# [TEXT BLOCK]
Segment Open

7 knowing when to stop
From The Glass House Philosopher 24th November 2004:
...[T]he clarity we are aiming at is indeed complete clarity. But this simply means that the philosophical problems should completely disappear.
The real discovery is the one that makes me capable of stopping doing philosophy when I want to. — The one that gives philosophy peace, so that it is no longer tormented by questions which bring itself in question.
Ludwig Wittgenstein Philosophical Investigations I/133
In the context, Wittgenstein is talking about his own radical approach to philosophy as 'therapy'. By the skilful use of examples to 'cure' us of our tendency to misconstrue the logic our language, the philosophical therapist dissolves the seemingly insoluble problems which we were stuck on. For the first time, we see clearly. What seemed to be a problem was not really a problem at all, just a misunderstanding.
I never bought this. Perhaps because I have never been so lucky to go through the experience of seeing the problem simply evaporate away.
One philosophical problem which seems destined to be my lifetime companion is the problem of the subjective and objective standpoints. Like Wittgenstein, I believed (still believe) in the ideal of 'complete clarity'. My solution — then — was to set one's sights lower. All that is required, I argued, is a complete description of reality which leaves nothing out:
The only alternative for someone who takes the goal of metaphysics seriously — who wishes to account for the whole of reality and not just a part of it — is to take the incommunicable sense of my own unique existence as a sense of something real, even if that is the only thing that can be said about it.
Naive Metaphysics Ch 7 Reality of the subjective standpoint, p. 73
Whereas Wittgenstein's response to the challenge of complete clarity is to give a more modest appraisal of the philosopher as therapist, my modest aim is to 'give an account' in the sense in which an accountant might draw up a profit and loss sheet. No explanations, no predictions, just a complete record which hides nothing. In other words, the aim of metaphysics is simply to describe, to note all there is. To leave nothing hidden.
'Even if that is the only thing that can be said about it.' — How ironic, that this should be presented as an alternative to remaining silent about 'what cannot be said', when, in fact, that is exactly what I am doing!
No, the problem of the subjective and objective standpoints was not completely solved. It was not solved, period. My modest achievement was merely to note it down, point it out, give it a name. 'See, look! What do you make of this?' This? what? What 'this'?...
But I learned to stop.

Segment Closed

Continue the essay on Wittgenstein and knowing when to stop doing philosophy from its final line.

# [DATASET EXCERPT]
Segment Open

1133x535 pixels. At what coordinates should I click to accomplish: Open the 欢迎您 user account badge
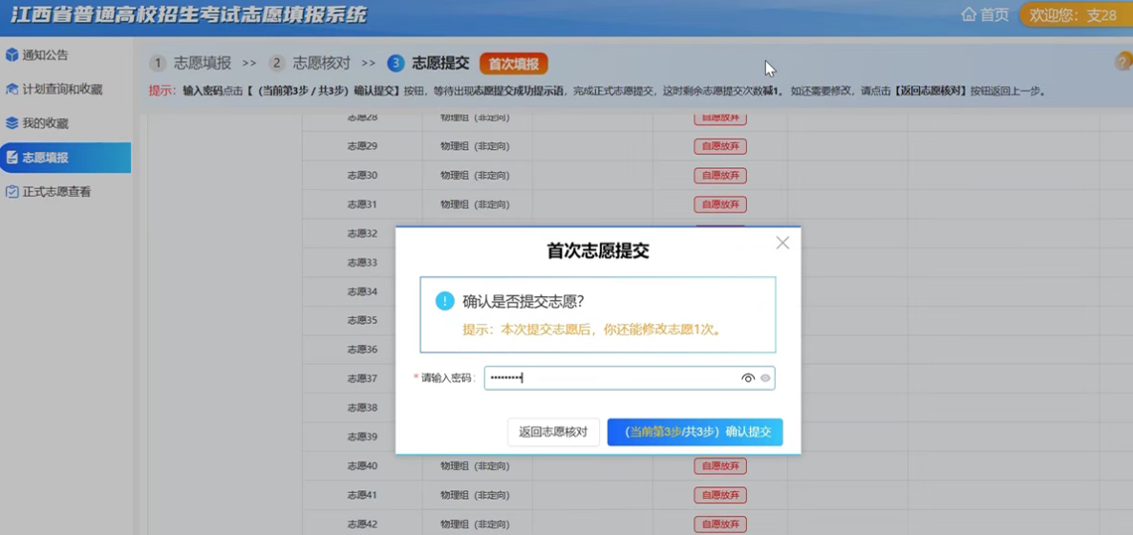click(x=1072, y=15)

Segment Closed

# [EXERCISE ANSWER]
Not in the way that Hume stopped — when he famously decided to go off and play a game of backgammon (after struggling unsuccessfully to account for the 'continued and distinct existence' of the objects of perception, Treatise of Human Nature Book I, Part IV, Ch 2). Hume saw his science of human nature as a way to overcome traditional philosophy and the sceptical problems which it brings in its wake. The objects of perception are real because it is human nature to take them to be real. That, not any mere philosophical theory, is the ultimate criterion of reality.
I don't buy that either. With his philosopher's hat on, Hume calls the objects of our everyday world, 'fictions'. That means they are merely apparent, not real. We were supposed to be giving an account of reality! What is real, for Hume, are 'ideas and impressions'. — Problem unsolved.
What would be 'complete clarity' for me then? I don't know. I don't know because I can't see beyond the this, beyond the unsayable thing that I do know.
When you're stuck, held fast, knowing you cannot go forward, cannot go back, then what you have to learn is to lie still. Don't struggle. Wait. Maybe rescue will come. An idea, a move, the one possibility you hadn't attended to. These can only be found by waiting, listening, for the whisper which you were too busy tugging at your chains to hear.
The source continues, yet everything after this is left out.